As I have previously posted, I believe the 2 citizen-parent requirement, if the person is born in the USA, is an extra-constitutional additional requirement to be POTUS that is not in the Constitution. I am also sure that whoever sues regarding this provision will be able to obtain injunctive relief while the case is pending in the courts.
I know you do not agree with my viewpoint of either of the above, but it based upon the the relevant case law, statutes and history, I am fairly confident of the outcome of your project.
TOC- if you are lurking and have anything to add or correct to what I have said, feel free to add your 2 cents.
The court would rule on the constitutionality of the 2-citizen parent requirement.
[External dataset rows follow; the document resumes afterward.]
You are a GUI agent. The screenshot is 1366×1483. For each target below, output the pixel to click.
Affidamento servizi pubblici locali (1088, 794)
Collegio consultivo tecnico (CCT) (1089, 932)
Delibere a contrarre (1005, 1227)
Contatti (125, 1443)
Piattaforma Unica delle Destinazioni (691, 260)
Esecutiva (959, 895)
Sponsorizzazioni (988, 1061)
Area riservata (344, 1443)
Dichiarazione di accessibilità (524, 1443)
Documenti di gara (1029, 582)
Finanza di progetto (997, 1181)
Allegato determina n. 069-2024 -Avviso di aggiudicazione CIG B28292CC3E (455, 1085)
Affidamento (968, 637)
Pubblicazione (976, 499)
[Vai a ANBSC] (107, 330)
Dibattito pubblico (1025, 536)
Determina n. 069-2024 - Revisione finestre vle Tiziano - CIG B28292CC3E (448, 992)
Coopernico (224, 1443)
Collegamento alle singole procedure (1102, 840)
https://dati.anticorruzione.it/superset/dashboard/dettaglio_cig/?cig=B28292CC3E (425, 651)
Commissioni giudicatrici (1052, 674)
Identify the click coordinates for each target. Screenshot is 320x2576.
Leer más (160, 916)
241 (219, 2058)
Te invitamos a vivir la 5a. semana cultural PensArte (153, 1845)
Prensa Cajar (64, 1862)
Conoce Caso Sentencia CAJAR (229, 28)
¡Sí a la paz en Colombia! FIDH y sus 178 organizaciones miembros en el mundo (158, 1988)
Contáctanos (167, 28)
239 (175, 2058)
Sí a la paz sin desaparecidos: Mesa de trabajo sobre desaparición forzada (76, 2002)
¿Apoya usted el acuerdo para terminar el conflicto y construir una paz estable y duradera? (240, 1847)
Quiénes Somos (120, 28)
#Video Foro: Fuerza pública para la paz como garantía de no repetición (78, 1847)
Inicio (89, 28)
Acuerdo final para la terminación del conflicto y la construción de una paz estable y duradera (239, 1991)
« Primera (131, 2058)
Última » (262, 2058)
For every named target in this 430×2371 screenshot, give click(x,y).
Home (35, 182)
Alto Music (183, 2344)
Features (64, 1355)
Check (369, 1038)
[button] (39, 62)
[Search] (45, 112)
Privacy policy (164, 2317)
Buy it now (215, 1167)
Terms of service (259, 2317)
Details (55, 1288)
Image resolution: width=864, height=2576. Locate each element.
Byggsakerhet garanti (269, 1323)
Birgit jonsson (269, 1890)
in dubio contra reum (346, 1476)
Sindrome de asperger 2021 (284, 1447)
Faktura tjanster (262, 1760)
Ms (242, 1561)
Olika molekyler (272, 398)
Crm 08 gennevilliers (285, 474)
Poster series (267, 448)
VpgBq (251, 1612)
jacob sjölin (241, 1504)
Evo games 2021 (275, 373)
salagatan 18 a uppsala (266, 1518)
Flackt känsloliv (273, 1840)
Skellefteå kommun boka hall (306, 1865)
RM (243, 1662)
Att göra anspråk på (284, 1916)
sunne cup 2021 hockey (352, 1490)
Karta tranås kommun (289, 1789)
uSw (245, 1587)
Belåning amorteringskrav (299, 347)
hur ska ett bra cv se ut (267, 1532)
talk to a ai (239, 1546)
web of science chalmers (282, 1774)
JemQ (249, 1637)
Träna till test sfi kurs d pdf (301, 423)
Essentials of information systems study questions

That ruling would be based on the legal precedents and (hopefully) what the terminology meant at the time the Constitution was ratified. That is for the court to decide, and the only way they will decide it is if they have a case that they can’t refuse to hear. That is the reason to have the 2-citizen-parent requirement.
With the severability clause the whole law can’t be unenforceable just because that part is being challenged or found to be illegal.
So I asked you on what constitutional grounds the DOJ or anybody else would say that the rest of the law could not be implemented.
Your response seems to be case law, statutes, and history. That doesn’t answer my question. Where in the Constitution does it forbid the provisions of this law - either the longer form or the shorter form? What is the constitutional basis?